Decision Report 202407182

  • Case ref:
    202407182
  • Date:
    June 2026
  • Body:
    Lothian NHS Board - Acute Services Division
  • Sector:
    Health
  • Outcome:
    Some upheld, recommendations
  • Subject:
    Clinical treatment / diagnosis

Summary

C complained about the care and treatment provided to their late spouse (A). A had primary sclerosing cholangitis (PSC, a chronic disease of the liver) and was under specialist supervision due to the increased risk of cholangiocarcinoma (CCA, cancer of the bile duct). An MRI scan identified a lesion in A's liver. A's case was discussed at multi-disciplinary team (MDT) meetings and further imaging and tests were carried out. This included a CA 19-9 test (a test to measure the amount of this protein in the blood). A was diagnosed with cancer a few weeks later.

A planned to undergo surgery but this was postponed after a scan showed the cancer had spread to A’s liver. Further tests and imaging confirmed that surgery was no longer an option and A died around seven months later. C complained that the board did not undertake CA 19-9 tests within a reasonable timescale. They also complained about the communication around A's diagnosis and the conclusion that there was no curative surgical option for A.

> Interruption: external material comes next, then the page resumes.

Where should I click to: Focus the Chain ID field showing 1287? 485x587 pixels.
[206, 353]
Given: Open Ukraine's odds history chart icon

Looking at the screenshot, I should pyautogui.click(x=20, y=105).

We took independent advice from a consultant hepatologist (specialist in the liver, gallbladder, bile ducts, and pancreas). We found that there are no clinical guidelines which demand the carrying out of a CA 19-9 test or mandate its timescale. Therefore, we did not uphold this part of C's complaint.

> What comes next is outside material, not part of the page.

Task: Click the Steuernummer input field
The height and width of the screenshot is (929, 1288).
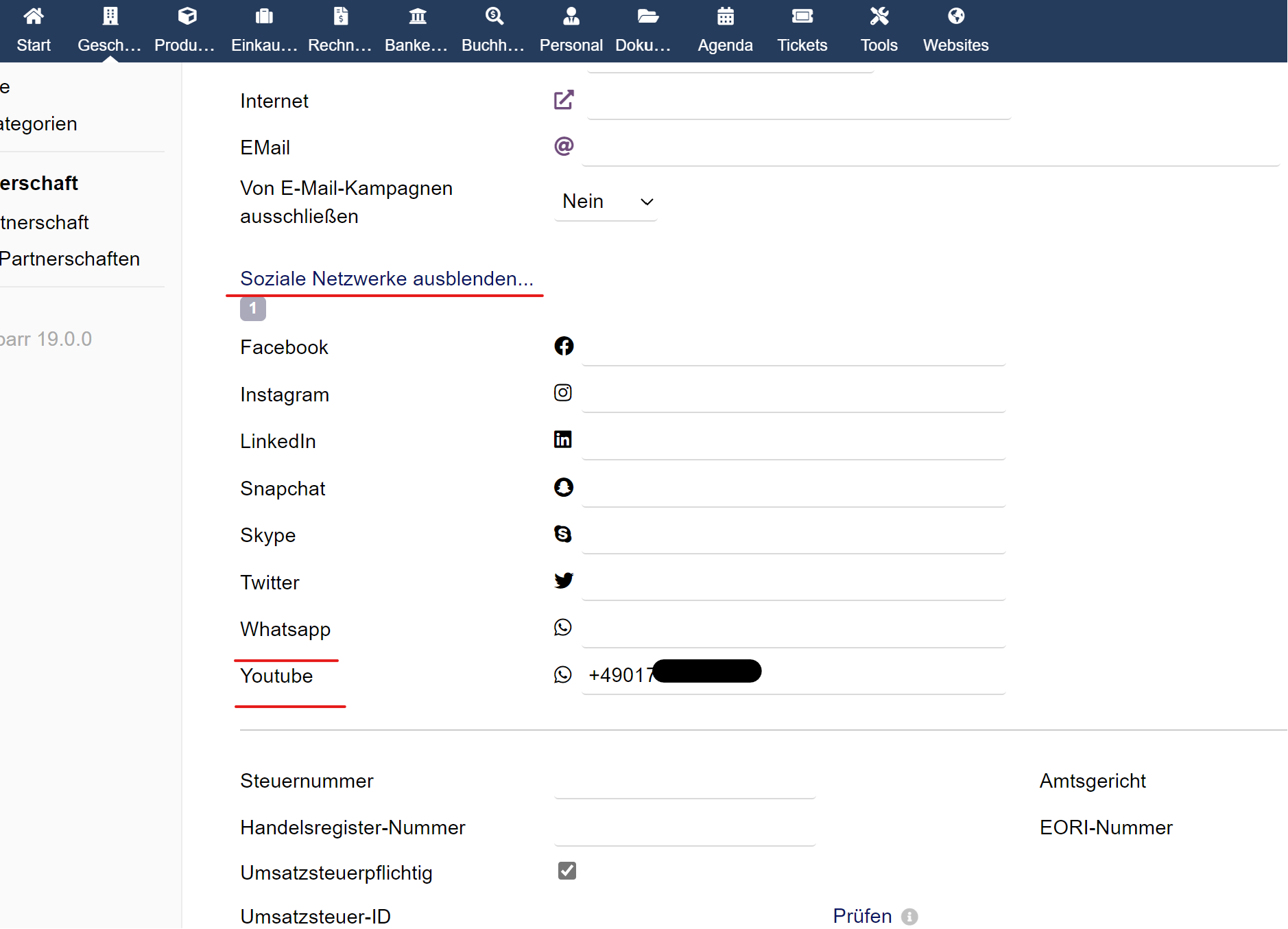Action: click(684, 782)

In relation to communication, we found that A was informed of their cancer diagnosis at an arranged clinic appointment which took place around a week after the MDT meeting. This indicated that the diagnosis was treated as an urgent priority and communicated to A within a reasonable timescale. However, we found that it should have been made clear to A from the beginning that there was only a minimal chance of curative surgery being effective. Following postponement of A's surgery, investigations should have been undertaken quickly and the situation clearly explained to A. On balance, we upheld this part of C's complaint.

Recommendations

What we asked the organisation to do in this case:

  • Apologise to C that the board did not communicate clearly the implications of changes to decisions about surgery. The apology should meet the standards set out in the SPSO guidelines on apology available at www.spso.org.uk/meaningful-apologies.

What we said should change to put things right in future:

  • Patients are made aware of the risk of developing the different types of cancers when PSC is suspected or diagnosed. Patients are made aware that potential for management decisions in relation to their care and treatment can be changed at the last minute, and what the likely consequences of such changes can be – particularly in the case of cancellation of planned curative surgery. All relevant communications about the patient’s diagnosis and treatment are documented in the patient’s clinical records and letters.

We have asked the organisation to provide us with evidence that they have implemented the recommendations we have made on this case by the deadline we set.